Document segment>
==========

The Cognite Data Platform offers a hosting environment for user defined machine learning models, enabling anyone working on top of CDP to seamlessly operationalize their smart ideas!
These models can perform specific, user-defined tasks on both streaming and batched data. Models uploaded to our hosting environment are automatically given an HTTP endpoint so they can be made available instantly to anyone with access.
We introduce the different types of resources available in Model Hosting below. More information can be found at the Model Hosting page.
Models & Versions
A model is an entity that are capable of performing predictions. Prediction is simply a routine that take some input and give some output, and can in principle represent any kind of calculation. A model may have any number of versions, which are actual implementations of the prediction routine.
Conceptually, a model is an abstract solution to a specific problem, while model versions are different specific manifestations of that abstract solution. A model version can have been trained on training data and using persisted state to do predictions, or it can be doing simple stateless calculations that don't need training.
Predictions performed using a model will use the active version. Which version is active can be changed at any time, but only one version can be active. One can test a version that is not active by performing predictions directly with the version instead of the parent model.
A Schedule performs predictions on data from CDP regularly using a model and writes the output back to CDP. This is useful if you for example would like to monitor some equipment using sensor time series. A Schedule is defined by which model will do the prediction, which data from CDP to feed into the model, and where in CDP to write the the model output. An arbitrary number of Schedules can be set up to use the same model.
A Source Package is a Python package containing the user-defined code that describes the behavior of a model version. As normal Python packages, it contain additional metadata and specify its dependencies. It exposes routines for training and prediction, and when combined with training data (preferable defined using a data spec) it can be used to create a model version. Notice that source packages can be reused across models and model versions, and be used with different training data.

==========

Data lines>
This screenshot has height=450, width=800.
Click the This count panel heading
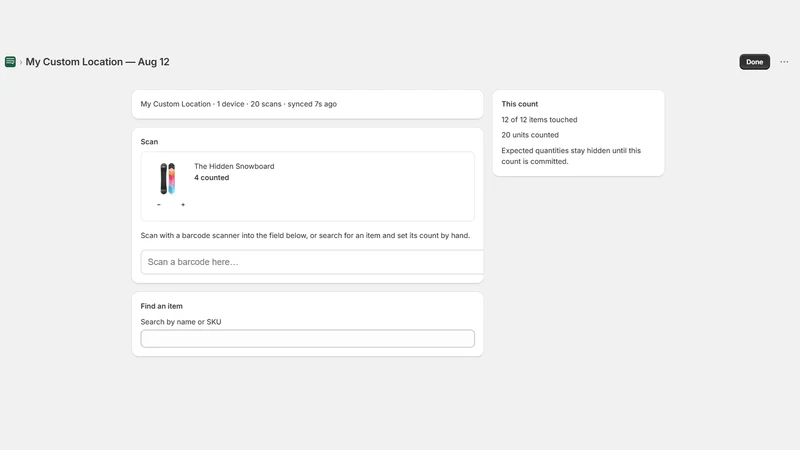[519, 104]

==========

Work to complete>
- a) In the Model Hosting text, how many versions of a model can be active at one time?
- b) Name every kind of resource that the Model Hosting text defines.
- c) Continue the Model Hosting text after its last sentence.

Final answers>
- a) Only one version can be active.

- b)
Model
Model version
Schedule
Source Package

- c)
Lifecycle of resources
Resources in Model Hosting might consume significant compute and storage, and it's therefore important to be able to manage the lifecycle of these resources. But resources in model Hosting depend on each other - restricting which resources can be deleted without breaking other resources or without losing important metadata. That's why certain resources can be deprecated. When something is deprecated it will be blocked from new usages and it's compute and storage resources will be freed as soon as it's not in use anymore. All metadata will be kept for transparency and for keeping track of history, but the resource can never be reversed to not be deprecated anymore.
You can for example not delete a Source Package as long as it's used by one or more model versions, but you can deprecate it and effectively stop new model versions from using it.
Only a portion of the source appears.